Arthur's Tank (Sorry about the Beanie Bears... I'm not actually a mad patriot, they just went with our colour scheme)








New Fish's Tank (with REALLY high nitrites at the moment)








Both Tanks _in situ_ (Can ya tell we have teenage cats?!)








I've done the best I can considering, as far as keeping tropical fish all by myself goes, I'm pretty much a beginner. There have been a few wobbles along the way (poor Arthur... good job he's tough) but I'm beginning to realise that's par for the course when keeping aquatic organisms.
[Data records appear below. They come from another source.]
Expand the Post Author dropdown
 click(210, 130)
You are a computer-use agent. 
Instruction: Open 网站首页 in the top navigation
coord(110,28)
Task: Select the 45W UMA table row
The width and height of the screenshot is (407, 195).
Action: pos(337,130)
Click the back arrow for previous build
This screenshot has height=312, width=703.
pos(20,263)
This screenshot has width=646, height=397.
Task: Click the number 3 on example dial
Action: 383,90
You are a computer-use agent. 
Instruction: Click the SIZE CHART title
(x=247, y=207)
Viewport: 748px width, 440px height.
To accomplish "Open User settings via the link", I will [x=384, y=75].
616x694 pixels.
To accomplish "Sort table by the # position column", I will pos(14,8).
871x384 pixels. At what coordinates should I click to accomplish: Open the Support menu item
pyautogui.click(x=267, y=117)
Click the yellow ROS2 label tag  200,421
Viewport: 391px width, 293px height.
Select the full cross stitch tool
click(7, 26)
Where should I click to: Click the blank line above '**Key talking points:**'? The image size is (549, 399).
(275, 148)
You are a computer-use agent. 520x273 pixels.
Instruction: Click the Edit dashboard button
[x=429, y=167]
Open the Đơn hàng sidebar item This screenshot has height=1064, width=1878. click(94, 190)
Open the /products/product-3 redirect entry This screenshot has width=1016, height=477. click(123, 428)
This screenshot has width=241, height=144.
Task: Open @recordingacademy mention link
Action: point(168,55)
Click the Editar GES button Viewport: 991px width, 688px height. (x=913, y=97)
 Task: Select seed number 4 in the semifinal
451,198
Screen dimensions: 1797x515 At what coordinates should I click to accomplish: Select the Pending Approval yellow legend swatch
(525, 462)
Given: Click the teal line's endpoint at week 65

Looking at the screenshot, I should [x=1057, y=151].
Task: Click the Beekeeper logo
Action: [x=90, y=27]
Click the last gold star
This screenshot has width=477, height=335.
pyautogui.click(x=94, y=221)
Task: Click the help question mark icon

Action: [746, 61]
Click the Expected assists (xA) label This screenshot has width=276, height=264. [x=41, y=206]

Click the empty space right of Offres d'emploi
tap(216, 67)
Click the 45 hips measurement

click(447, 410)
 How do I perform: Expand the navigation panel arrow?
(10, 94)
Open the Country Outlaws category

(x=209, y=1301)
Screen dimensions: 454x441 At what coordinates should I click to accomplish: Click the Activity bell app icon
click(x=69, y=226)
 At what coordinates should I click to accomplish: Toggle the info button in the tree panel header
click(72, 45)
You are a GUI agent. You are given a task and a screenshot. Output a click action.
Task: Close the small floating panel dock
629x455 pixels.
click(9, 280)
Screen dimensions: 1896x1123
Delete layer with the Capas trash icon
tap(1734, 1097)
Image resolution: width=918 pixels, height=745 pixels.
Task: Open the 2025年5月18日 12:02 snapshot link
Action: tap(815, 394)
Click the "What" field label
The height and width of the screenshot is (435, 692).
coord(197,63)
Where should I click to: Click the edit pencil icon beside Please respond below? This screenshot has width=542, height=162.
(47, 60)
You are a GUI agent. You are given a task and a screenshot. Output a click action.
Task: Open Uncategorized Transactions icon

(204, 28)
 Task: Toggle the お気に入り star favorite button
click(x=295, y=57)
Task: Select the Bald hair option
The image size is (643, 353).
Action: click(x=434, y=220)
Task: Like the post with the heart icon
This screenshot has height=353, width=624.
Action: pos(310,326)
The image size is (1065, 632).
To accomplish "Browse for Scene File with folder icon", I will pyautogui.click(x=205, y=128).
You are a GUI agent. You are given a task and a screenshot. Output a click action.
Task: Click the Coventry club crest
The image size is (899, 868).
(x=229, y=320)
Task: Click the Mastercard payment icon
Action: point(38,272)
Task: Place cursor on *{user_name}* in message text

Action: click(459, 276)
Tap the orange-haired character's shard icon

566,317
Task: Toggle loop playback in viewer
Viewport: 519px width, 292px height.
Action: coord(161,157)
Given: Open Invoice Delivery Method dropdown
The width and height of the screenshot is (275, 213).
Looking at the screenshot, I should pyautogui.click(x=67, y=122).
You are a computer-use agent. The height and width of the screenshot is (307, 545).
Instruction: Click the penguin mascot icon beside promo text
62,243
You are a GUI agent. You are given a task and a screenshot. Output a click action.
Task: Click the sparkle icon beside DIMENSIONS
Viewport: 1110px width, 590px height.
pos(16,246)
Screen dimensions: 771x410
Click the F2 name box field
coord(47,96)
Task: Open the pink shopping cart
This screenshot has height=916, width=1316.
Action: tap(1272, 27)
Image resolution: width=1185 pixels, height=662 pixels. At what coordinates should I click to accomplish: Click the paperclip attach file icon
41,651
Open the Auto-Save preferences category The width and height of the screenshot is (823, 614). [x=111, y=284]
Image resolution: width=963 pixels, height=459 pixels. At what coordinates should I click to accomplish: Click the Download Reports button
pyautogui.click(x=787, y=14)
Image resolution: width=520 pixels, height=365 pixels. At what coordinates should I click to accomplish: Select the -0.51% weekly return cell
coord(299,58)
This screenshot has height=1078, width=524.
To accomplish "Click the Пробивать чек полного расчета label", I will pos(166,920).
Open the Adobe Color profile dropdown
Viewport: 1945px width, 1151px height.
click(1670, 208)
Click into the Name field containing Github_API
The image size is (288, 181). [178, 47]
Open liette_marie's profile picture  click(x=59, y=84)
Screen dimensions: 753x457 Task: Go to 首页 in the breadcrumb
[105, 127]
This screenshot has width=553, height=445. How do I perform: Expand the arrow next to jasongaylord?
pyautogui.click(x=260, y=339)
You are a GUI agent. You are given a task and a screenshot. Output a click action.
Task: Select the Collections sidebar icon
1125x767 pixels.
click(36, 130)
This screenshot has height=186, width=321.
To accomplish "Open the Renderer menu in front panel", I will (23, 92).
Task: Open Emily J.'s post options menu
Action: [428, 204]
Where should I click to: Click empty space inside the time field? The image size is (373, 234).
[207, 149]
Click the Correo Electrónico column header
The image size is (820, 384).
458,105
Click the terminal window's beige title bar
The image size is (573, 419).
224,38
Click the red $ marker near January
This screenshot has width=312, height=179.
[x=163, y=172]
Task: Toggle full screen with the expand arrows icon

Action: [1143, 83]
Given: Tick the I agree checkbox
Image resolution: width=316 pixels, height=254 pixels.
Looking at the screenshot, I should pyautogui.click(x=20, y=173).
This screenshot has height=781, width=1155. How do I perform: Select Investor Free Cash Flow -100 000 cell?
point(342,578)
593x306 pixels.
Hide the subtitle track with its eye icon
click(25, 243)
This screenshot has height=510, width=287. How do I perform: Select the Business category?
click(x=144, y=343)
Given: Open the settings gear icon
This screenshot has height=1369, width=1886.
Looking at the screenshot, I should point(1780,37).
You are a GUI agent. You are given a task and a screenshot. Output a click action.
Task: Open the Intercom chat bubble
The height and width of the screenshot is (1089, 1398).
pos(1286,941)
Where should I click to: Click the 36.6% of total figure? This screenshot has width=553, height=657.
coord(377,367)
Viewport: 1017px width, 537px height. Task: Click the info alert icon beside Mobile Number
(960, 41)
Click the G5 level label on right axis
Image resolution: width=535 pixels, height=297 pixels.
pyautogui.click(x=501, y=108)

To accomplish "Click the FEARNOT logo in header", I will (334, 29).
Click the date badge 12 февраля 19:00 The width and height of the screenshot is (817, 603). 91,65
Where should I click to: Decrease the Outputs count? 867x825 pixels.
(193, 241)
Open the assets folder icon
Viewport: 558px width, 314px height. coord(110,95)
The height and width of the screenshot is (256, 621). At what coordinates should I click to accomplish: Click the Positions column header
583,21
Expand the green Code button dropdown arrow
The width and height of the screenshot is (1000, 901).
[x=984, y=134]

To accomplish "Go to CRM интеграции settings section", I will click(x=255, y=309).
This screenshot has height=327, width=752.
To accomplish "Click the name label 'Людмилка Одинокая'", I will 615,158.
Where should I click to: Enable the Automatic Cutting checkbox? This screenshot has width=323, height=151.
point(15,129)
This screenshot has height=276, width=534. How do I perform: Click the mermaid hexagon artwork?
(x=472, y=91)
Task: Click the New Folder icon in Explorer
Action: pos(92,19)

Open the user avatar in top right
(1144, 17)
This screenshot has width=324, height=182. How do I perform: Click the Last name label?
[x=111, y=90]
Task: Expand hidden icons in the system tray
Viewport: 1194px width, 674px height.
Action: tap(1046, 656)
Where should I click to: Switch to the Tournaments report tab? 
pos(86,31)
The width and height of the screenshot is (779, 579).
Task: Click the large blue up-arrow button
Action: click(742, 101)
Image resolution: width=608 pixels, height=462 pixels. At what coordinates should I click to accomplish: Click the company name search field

I have two cats called Lewis and Nico:

Nico, kinda backwards








Lewis, cute and pouty because he can't eat the fish








I also have a boyfriend named Sam who's into motorbikes and works for Lotus Cars, and Arthur has his own pets too... four assassin snails named Lancelot, Galahad, Tristan and Gawain (medieval lit student, I'm allowed).

IF he survives the journey and all goes well, I'm hoping to call my new fish Heathcliff. He's due to arrive in September and here's his Aquabid picture:










I know he's not perfect in form and he'll probably end up looking nothing like that because he's a marble, but I really just fell in love. I'm hoping he makes it through the shipping process ok.

Um, what else? I don't know, really. I'm a pretty relaxed sort of person, but I have to say I love this forum. I first posted here when I was having some trouble setting up a new tank for Arthur and getting the filtration level right, and even since that very first post, everyone has been really helpful and friendly, so yay! Hopefully I can contribute to that.

In life, my hobbies are: Reading (obviously), writing (occasionally), geeky academia and philosophical debate, running and cycling, watching The Walking Dead and Pixar films, playing The Elder Scrolls Online, watching various Motorsports (especially F1), making my cats hunt and/or fall off of things, and I guess now doing water changes and stressing over my fish! In the long term I'd like to teach, and my PhD research is specifically in the area of social changes from The Crusades to The Reformation (the 'Age of Faith' as they say) and the development of the male protagonist/antagonist in various literary genres (specifically Romance) as Europe moved from the Chivalric Code to the concept of the 'Gentle Man'... so, yeah. Most people stop listening at this point. I understand.

Well... that's my first entry done. It's water change day tomorrow, so report back for more exciting times in the life of Danni and Arthur the Crowntail Betta


----------



## Mousie (Feb 16, 2015)

Hi Danni!!



dannifluff said:


> Hey!
> 
> I've had two glasses of wine, my other half is at work, and I'm bored. I plan on using the 'it seemed like a good idea at the time' excuse.


Never a good idea to be home unsupervised! My boyfriends best friend gets left home unsupervised (much to our chagrin) sometimes, too. One of the last times he was left home alone when his wife went out of town, he superglued his hand to the dishwasher (don't ask). On another occasion he superglued a fossil to his hand... forgetting it was porous and that the glue would seep right through. We adore him, and enjoy reading about his antics on FB lol.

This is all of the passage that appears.